How to Get Rid of Mallow Weed and Prevent Its Return

Common mallow (Malva neglecta) is a persistent, low-growing nuisance in lawns and gardens. It is often called Cheeseweed because its flattened, disc-shaped fruit capsules resemble small wheels of cheese. Mallow is successful due to its ability to produce a deep, woody taproot and prolific seeds, ensuring its return year after year. This guide provides a strategy for effectively eliminating mallow and implementing long-term prevention measures.

Identifying Mallow and Understanding Its Growth Cycle

Mallow is easily recognized by its distinctive foliage, which grows in a prostrate, or low-spreading, habit close to the ground. The leaves are kidney-shaped to round with scalloped margins and are attached to the stem by long petioles, or leaf stalks. Both the stems and leaves are covered in short, stiff hairs, giving the plant a slightly rough texture.

Mallow often behaves as a summer annual, germinating in the spring and dying in the fall. However, it can also act as a biennial or short-lived perennial in regions with mild winters. In these climates, the plant establishes a persistent, thick taproot during its first year, making it far more difficult to remove later.

The woody taproot makes controlling mature mallow challenging. This deep root system allows the plant to access moisture and nutrients far below the surface, helping it survive drought and stress. Control efforts are most successful when timed before the plant flowers and sets seed, typically from late spring through fall.

Physical and Organic Removal Techniques

For small patches or isolated plants, manual removal offers an effective solution, provided the entire root is extracted. Young mallow plants, especially those with fewer than four true leaves, are the easiest to manage, as their taproots have not yet become woody. Pull these young weeds when the soil is moist, which helps to loosen the soil around the root structure.

When hand-pulling, it is imperative to remove the entire taproot; if the root crown is left behind, the plant can resprout and continue to grow. For established plants, specialized tools such as a dandelion digger or a weed popper can be instrumental in leveraging the tough, deep taproot out of the soil. Simply severing the weed at the soil surface is ineffective for mature plants.

In garden beds, organic methods like smothering and mulching suppress new mallow growth. Applying an opaque barrier, such as cardboard or landscape fabric, followed by a substantial layer of mulch, blocks the light required for germination. For long-term control, maintain a thick layer of organic mulch, such as wood chips or shredded bark, at a depth of three to four inches.

Targeting Mallow with Herbicides

For widespread infestations, use broadleaf herbicides in turfgrass areas. Mallow is best controlled by post-emergent products containing a combination of active ingredients, such as 2,4-D, dicamba, or triclopyr. Using a product that combines two or three of these compounds often provides better results than using a single ingredient alone.

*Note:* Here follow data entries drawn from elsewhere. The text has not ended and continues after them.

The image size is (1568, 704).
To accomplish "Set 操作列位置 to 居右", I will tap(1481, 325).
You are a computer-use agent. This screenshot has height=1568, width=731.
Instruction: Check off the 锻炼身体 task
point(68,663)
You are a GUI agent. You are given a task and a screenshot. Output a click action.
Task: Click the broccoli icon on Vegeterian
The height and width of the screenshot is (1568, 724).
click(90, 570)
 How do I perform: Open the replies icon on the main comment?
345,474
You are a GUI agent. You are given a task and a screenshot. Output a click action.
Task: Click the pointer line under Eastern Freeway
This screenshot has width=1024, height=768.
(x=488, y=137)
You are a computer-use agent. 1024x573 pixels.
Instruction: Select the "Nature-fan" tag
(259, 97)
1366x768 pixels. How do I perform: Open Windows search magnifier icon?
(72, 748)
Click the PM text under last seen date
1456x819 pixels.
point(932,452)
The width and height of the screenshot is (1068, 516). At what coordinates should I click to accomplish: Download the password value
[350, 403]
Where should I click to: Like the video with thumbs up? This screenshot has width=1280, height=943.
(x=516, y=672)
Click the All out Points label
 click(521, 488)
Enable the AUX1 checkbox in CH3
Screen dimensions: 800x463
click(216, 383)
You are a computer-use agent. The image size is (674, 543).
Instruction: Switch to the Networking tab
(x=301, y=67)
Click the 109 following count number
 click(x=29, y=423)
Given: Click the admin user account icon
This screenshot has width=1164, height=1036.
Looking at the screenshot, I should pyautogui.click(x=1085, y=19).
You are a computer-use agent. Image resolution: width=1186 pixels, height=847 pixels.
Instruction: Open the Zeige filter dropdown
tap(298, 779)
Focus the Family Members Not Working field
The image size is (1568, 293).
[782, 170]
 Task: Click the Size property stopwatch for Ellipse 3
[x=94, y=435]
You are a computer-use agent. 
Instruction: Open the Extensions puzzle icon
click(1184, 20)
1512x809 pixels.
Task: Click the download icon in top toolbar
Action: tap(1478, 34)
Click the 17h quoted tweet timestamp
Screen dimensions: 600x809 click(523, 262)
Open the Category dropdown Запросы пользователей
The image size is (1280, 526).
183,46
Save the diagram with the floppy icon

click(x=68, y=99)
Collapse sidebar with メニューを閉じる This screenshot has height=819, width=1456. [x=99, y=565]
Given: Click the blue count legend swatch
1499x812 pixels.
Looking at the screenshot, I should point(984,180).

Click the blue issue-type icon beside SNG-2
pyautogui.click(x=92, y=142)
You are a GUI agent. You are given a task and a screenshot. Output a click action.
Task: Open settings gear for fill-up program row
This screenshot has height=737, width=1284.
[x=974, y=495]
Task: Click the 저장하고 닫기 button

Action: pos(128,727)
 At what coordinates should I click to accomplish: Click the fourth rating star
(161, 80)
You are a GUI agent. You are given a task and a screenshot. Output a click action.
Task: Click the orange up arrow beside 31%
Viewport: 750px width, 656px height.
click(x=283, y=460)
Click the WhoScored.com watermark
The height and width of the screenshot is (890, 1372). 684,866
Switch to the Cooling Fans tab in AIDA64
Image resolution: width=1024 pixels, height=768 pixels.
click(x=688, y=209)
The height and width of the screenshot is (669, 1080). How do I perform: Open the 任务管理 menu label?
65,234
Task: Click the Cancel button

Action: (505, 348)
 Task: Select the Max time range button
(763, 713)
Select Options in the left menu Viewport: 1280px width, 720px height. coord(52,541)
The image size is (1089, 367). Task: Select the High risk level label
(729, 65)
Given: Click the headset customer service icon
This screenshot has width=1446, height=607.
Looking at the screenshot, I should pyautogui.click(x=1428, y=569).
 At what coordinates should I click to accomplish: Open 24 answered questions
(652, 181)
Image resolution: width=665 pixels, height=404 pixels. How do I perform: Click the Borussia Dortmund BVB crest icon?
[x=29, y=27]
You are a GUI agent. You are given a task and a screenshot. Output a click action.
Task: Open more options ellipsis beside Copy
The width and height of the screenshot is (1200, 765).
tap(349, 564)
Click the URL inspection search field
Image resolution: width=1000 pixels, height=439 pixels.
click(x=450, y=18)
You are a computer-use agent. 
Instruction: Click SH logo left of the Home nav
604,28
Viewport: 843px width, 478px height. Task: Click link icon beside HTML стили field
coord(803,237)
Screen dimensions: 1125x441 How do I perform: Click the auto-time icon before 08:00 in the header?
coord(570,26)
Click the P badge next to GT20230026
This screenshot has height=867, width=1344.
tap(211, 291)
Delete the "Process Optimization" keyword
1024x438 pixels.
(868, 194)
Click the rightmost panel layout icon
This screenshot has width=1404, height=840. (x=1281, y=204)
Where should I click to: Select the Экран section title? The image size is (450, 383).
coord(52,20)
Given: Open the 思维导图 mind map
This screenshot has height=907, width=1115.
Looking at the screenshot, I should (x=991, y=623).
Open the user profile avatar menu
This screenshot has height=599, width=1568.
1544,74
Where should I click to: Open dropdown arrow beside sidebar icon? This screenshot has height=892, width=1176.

The application must be accurately timed to be most effective. Herbicides work best when the mallow is young and actively growing, before it develops a robust taproot or produces seeds. Applying a post-emergent herbicide when the plant is vigorous allows for better absorption and translocation of the chemical throughout the plant, including down to the root.

Mature mallow plants with fully developed, woody taproots can be highly resistant to many common herbicides. Always read and strictly follow the product label directions for application rates and safety precautions. For prevention, a pre-emergent herbicide applied in early spring can help stop mallow seeds from germinating.

Long-Term Management and Prevention

Establishing a dense, healthy turf is a reliable method for preventing mallow’s return. A thick stand of turfgrass creates competition for light and nutrients, making it difficult for weed seeds to establish. Maintaining a consistent, taller mowing height, ideally between 3 to 4 inches, helps to shade the soil and suppress mallow growth.

Proper watering practices also discourage establishment. Instead of frequent, light sprinklings, water the lawn deeply and less often, aiming for approximately one inch of water per week. This encourages the turfgrass to develop a deep root system, making it more resilient and better able to outcompete mallow and other weeds that prefer moist surface soil.

In garden beds, consistent maintenance of a thick mulch layer prevents the sunlight required for mallow seed germination. Monitoring and quickly removing any new mallow seedlings before they can establish their deep taproot or produce seeds is important. Integrated cultural practices focused on soil health and plant competition are the most sustainable strategies for long-term control.